#### Exercise description:
Please restate the following records word for word.

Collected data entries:
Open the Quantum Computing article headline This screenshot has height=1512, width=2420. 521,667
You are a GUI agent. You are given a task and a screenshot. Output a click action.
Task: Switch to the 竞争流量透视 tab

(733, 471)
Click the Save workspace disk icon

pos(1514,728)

#### Output below:
Open the Quantum Computing article headline This screenshot has height=1512, width=2420. 521,667
You are a GUI agent. You are given a task and a screenshot. Output a click action.
Task: Switch to the 竞争流量透视 tab

(733, 471)
Click the Save workspace disk icon

pos(1514,728)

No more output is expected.